5. Verify the new handshake: `doas wg show` should show a recent `latest handshake`.

### 3. Interface Configuration
The `[Interface]` section on the server typically includes:
```ini
[Interface]
Address = <VPN-subnet-gateway>/24
ListenPort = 51820
PrivateKey = <server-private-key>
PostUp = iptables -A FORWARD -i wg0 -j ACCEPT; iptables -t nat -A POSTROUTING -o eth0 -j MASQUERADE
PostDown = iptables -D FORWARD -i wg0 -j ACCEPT; iptables -t nat -D POSTROUTING -o eth0 -j MASQUERADE
```
- Alpine uses `rc-service wg-quick.wg0 restart` to apply interface-level changes (not just `syncconf`).
- Confirm IP forwarding is enabled: `sysctl net.ipv4.ip_forward` should return `1`.

### 4. Connectivity Debugging
- **Check active sessions**: `ssh wireguard 'doas wg show'` — inspect `latest handshake` timestamps.
- **No handshake**: firewall or port forwarding issue on the router; verify UDP 51820 is forwarded to the wireguard VM.
- **Connected but no traffic**: check `AllowedIPs` on both sides; check pihole DNS is reachable from the peer.
- **Reachability test**: from inside the VPN, `ping <cluster-node-IP>` or `curl https://git.marsh.gg`.

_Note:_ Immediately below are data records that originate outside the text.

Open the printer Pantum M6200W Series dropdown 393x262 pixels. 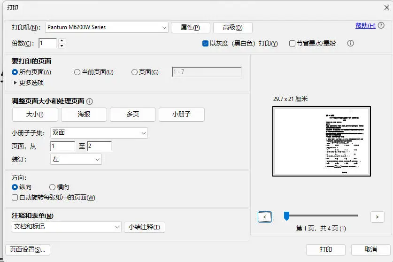[x=106, y=27]
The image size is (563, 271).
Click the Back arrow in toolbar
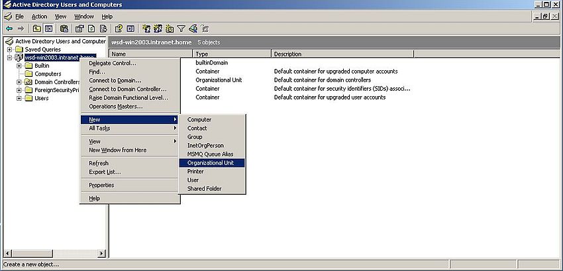tap(9, 28)
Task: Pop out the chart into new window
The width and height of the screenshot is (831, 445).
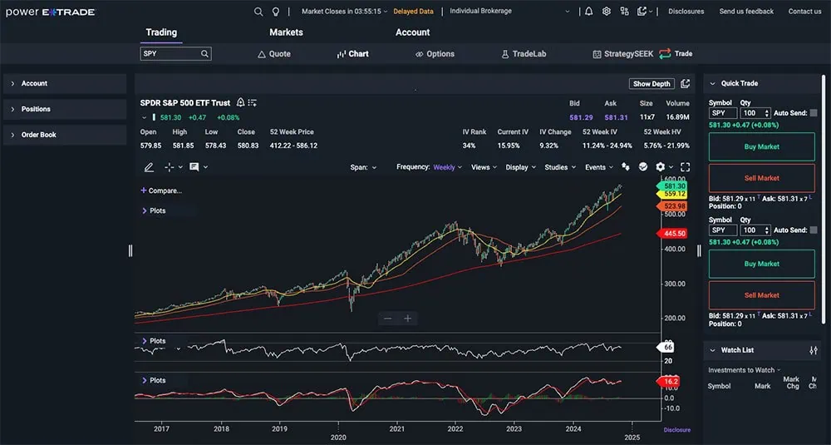Action: tap(685, 84)
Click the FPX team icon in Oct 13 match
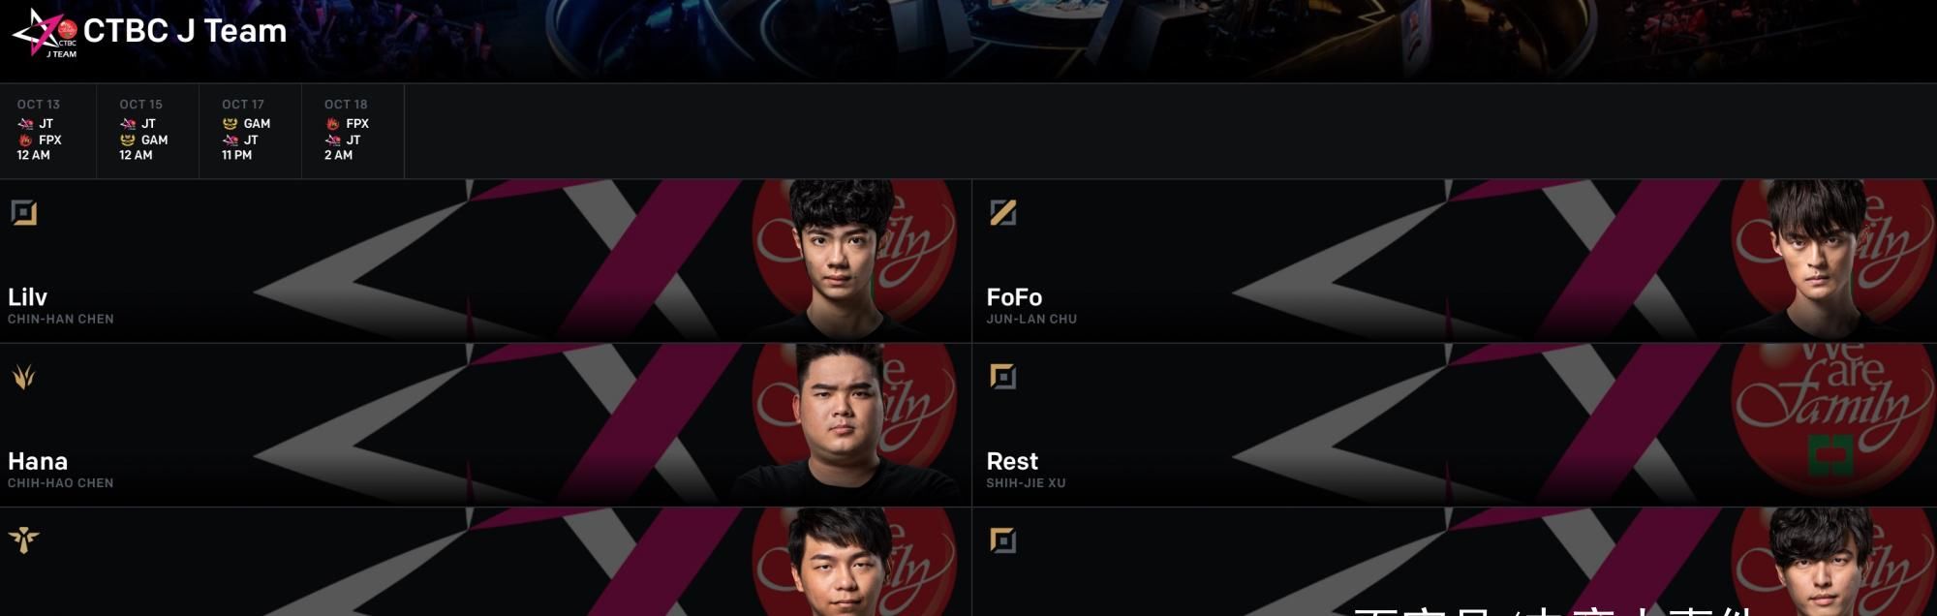 tap(25, 140)
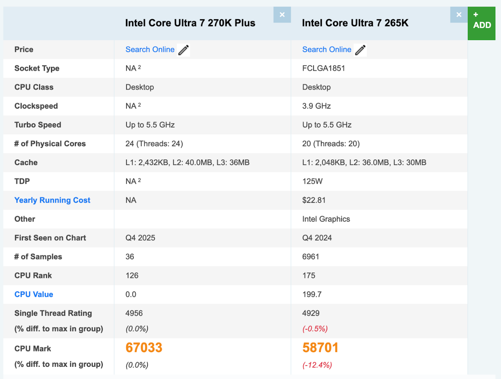This screenshot has height=379, width=501.
Task: Remove Intel Core Ultra 7 270K Plus from comparison
Action: (x=282, y=14)
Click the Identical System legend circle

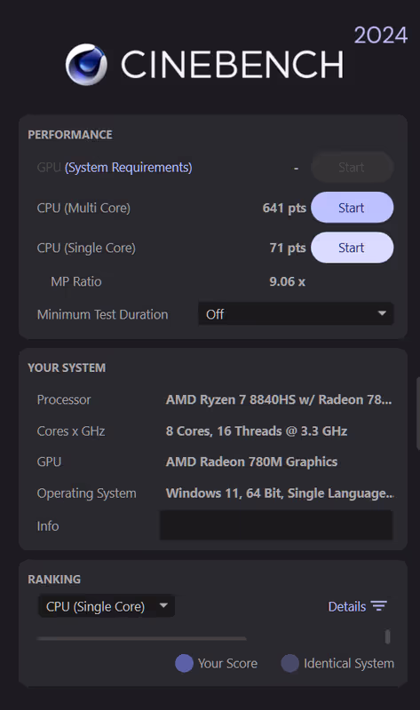(x=290, y=663)
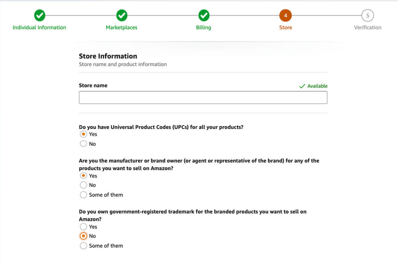398x266 pixels.
Task: Pick Some of them for brand owner question
Action: coord(83,195)
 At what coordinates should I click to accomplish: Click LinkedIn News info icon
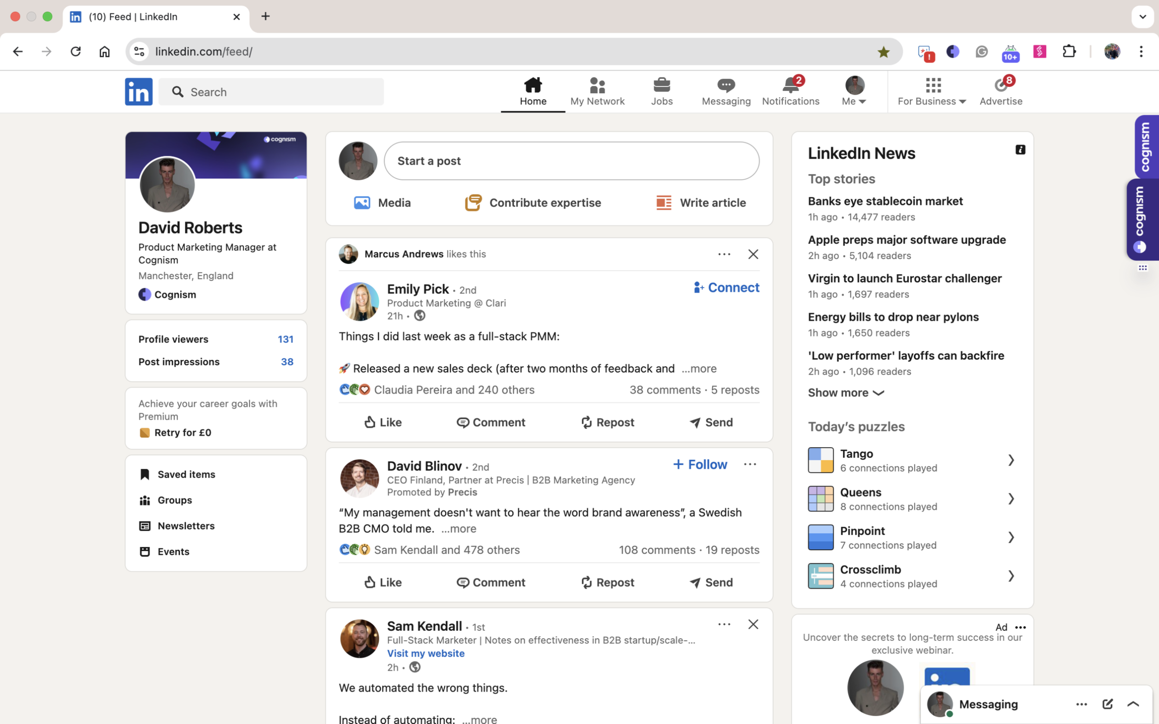(x=1020, y=150)
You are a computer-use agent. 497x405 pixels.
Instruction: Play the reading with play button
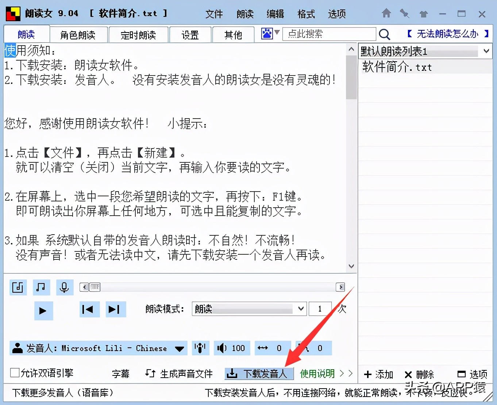[x=43, y=311]
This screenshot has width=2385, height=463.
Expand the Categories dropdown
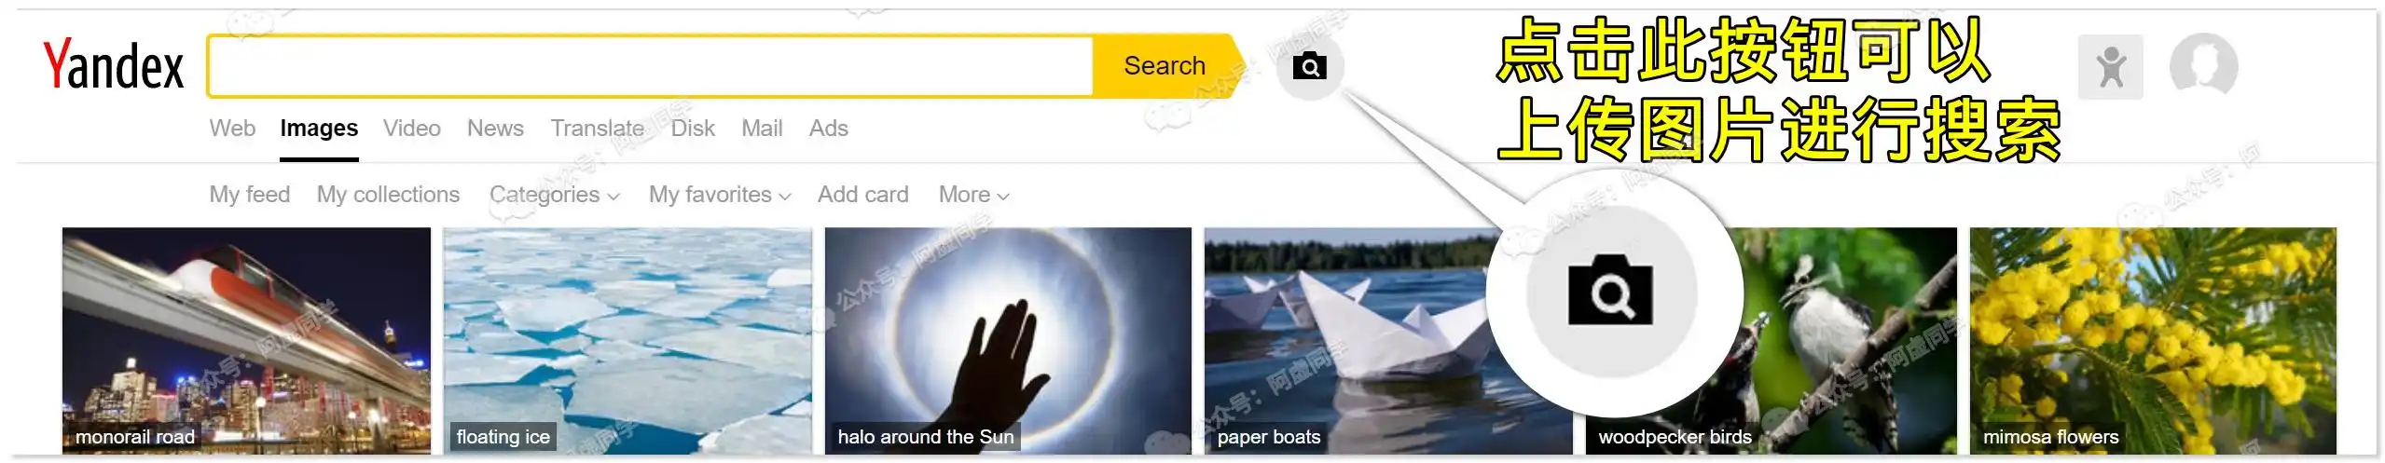coord(554,195)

### 5. Rebooting the WireGuard VM
Delegate full reboot sequences to the `galaxy-rebooter` skill. For a targeted wireguard-only restart:
```nushell
ssh wireguard "doas reboot"
```
Wait for SSH to return, then verify `doas wg show` has active sessions restored.

## Examples
- "Add a new WireGuard peer for my phone."
- "Rotate the key for my laptop — it may be compromised."
- "I can connect to the VPN but can't reach the Kubernetes cluster."
- "Show me all active WireGuard peers and when they last connected."